ARM-software / trappy

This repository has moved to https://gitlab.arm.com/tooling/trappy
Apache License 2.0
60 stars 39 forks source link

trappy: Speed up trappy by caching trace parsing #247

Closed joelagnel closed 7 years ago

joelagnel commented 7 years ago

Pandas is extremely fast at parsing csv to data frames. Astonishingly it takes < 1s to serialize/deserialize a 100MB work of traces with 430000 events to/from csv. We leverage this and write out a data frames into a csv file when they are created for the first time. Next time we read it out if it exists. To make sure, the cache isn't stale, we take the md5sum of the trace file and also ensure all CSVs exist before reading from the cache. I get a speed up of 16s to 1s when parsing a 100MB trace.

Signed-off-by: Joel Fernandes joelaf@google.com

joelagnel commented 7 years ago

CC @bjackman

joelagnel commented 7 years ago

All great suggestions. Will fix up.

About pickle, I still prefer csv because it's easier to investigate the cache in clear text and also is more immune to the internal format of pandas objects than binary object representation I think. Also I am also not sure how much faster we can get because we are already so fast with csv.

joelagnel commented 7 years ago

Also from this link it looks like csv is faster than pickle: http://matthewrocklin.com/blog/work/2015/03/16/Fast-Serialization

joelagnel commented 7 years ago

So this is the new version with all review comments addressed.

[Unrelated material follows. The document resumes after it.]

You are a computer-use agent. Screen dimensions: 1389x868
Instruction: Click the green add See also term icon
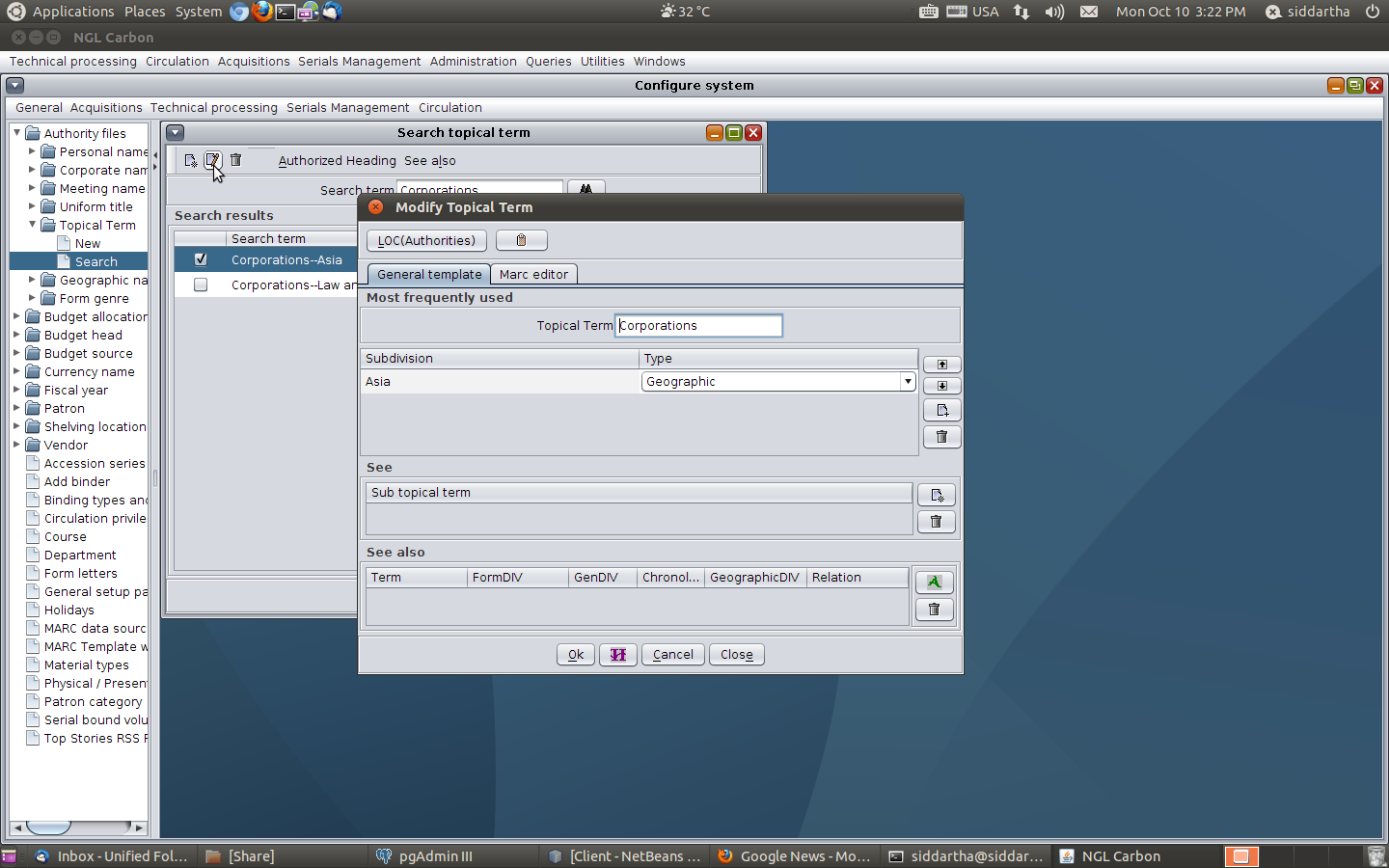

joelagnel commented 7 years ago

Hopefully this one is merge-ready

bjackman commented 7 years ago

I pushed an extra test, along with some microscopic fixes for stuff I noticed while writing it, to the branch on my repo here: https://github.com/bjackman/trappy/tree/for-trappy-cache

So I guess feel free to cherry-pick/squash that into your branch? Or you can leave it and I'll submit it separately once this is merged (I'm ill this week and cannot think clearly at all so the code may be nonsense).

joelagnel commented 7 years ago

Squashed @bjackman's fixups except his new test case (which IMO can be added after this set is merged, had to drop it because the test case itself had a bug). Pushed a new version. @JaviMerino @bjackman does it look good to you?

bjackman commented 7 years ago

This is good from my point of view, let's see what others think.

bjackman commented 7 years ago

I updated my branch (https://github.com/bjackman/trappy/tree/for-trappy-cache) with the missing file for the test I added. I also added another test for something I was confused about, and an extra check in _check_trace_cache, to avoid a warning if the set of parsed events has changed since the cache was written.

Also, AFAICT this currently breaks the normalize_time and window/abs_window params. Probably the simplest solution is just to add them to the md5sum or something like that?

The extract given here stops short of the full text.